3) между самим рисуночным знаком письма и его значением».

Краткие примеры к вышесказанному пояснят мысль Форрера. Так, мы сталкиваемся с первым случаем, если в фигурах наскального рельефа по осанке, одеянию и атрибутам легко узнать богов, а изображение каждого из них сопровождается одним и тем же иероглифическим знаком отсюда уже можно сделать вывод, что речь идет о знаке «бог» или, что еще понятнее, когда правитель, как на одном семейном рельефе из Каркемыша, держит на руке своего малыша, и именно через эту руку проходит надпись: «Я держу его на руке».

Перед нами второй случай, если, например, на жертвенном топоре выгравировано: «Топор верховного жреца» (вскоре в несколько иной связи мы познакомимся с подобным характерным орудием).

И наконец, третий случай фактически имеет место во всех тех идеограммах, которые не приняли еще чрезмерно условного вида и недалеко ушли от своего исходного рисунка, как, например, шумерский рисуночный знак «солнце».

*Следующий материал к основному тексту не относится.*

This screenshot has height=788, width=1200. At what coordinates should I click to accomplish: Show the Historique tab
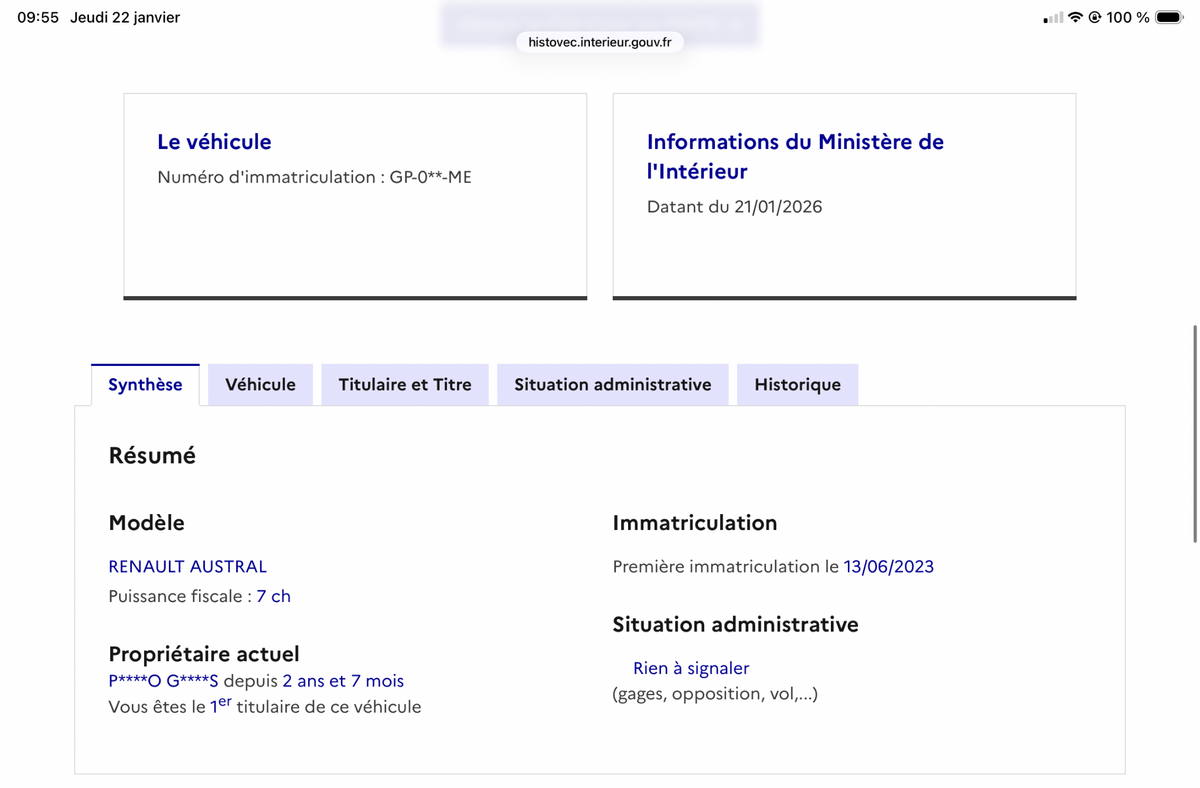pos(797,385)
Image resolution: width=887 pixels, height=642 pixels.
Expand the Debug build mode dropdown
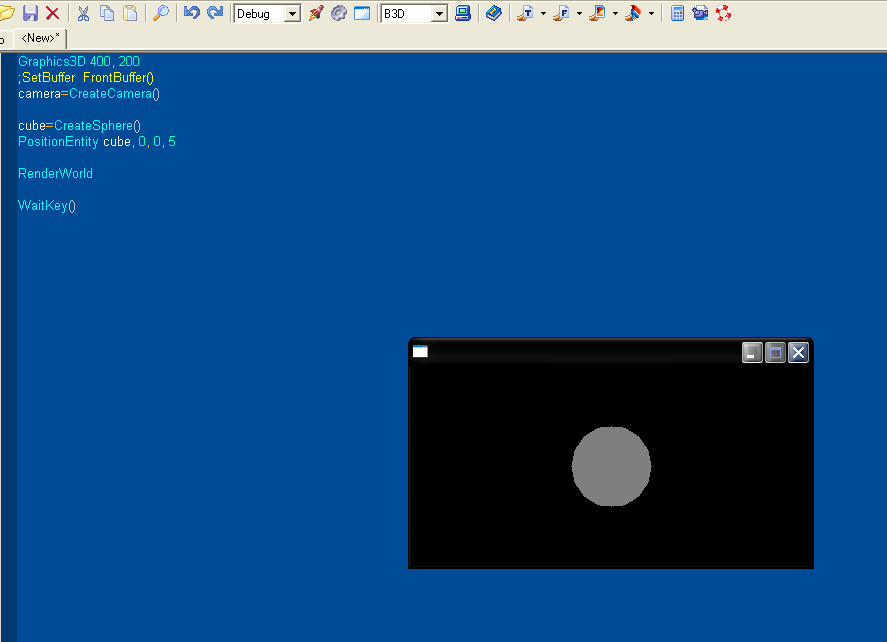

«Уже одни эти три параллели,— продолжает Форpep, — дают без всякого чтения звуков двадцать пунктов для составления словаря исследуемого языка, а также (при их сравнении) четыре важных правила для грамма тики. Однако и этим не исчерпываются возможности, представляемые явлением параллелизма. Другим ключом, значение которого едва ли можно переоценить, служит обычный для Древнего Востока параллелизм между отдельными одинаковыми частями различных надписей».

Форрер особо отмечает три таких случая:

1. Начало царских надписей (именно из них Мериджи получил чтение генеалогий).

2. Формулы проклятия.

3. Вводная часть писем.

Царские надписи начинаются, как правило, с генеалогий и титулов правителей, часто в соединении с именами богов и названиями мест.

Формулы проклятия включают согласованные относительные придаточные предложения, глагол которых употреблен в настоящем или будущем времени («Кто... разрушает, или... ломает, или... иным образом повреждает...», соответственно: «Кто разрушит, сломает, повредит»), а также стоящее на втором месте главное предложение, содержащее, обычно в грамматической форме повелительного наклонения, проклятие богов («Того пусть уничтожат... боги»).

Наконец, вводная часть писем строится по стереотипной формуле: «Так А говорит Б: мои дела идут хорошо, дела дома (семьи) моего идут хорошо твои дела также должны идти хорошо, дела дома твоего...», и т.д.

И вот в итоге из этих простых наблюдений и сравнений выявляются знаки для падежных окончаний, личных местоимений и суффиксов, указательных местоимений, относительных и вопросительных местоимений далее наречия, предлоги, союзы, частицы, а также и глагольные формы короче говоря, «главные составные части всякой грамматики, но воспринимаемые сначала на вид, а не на слух».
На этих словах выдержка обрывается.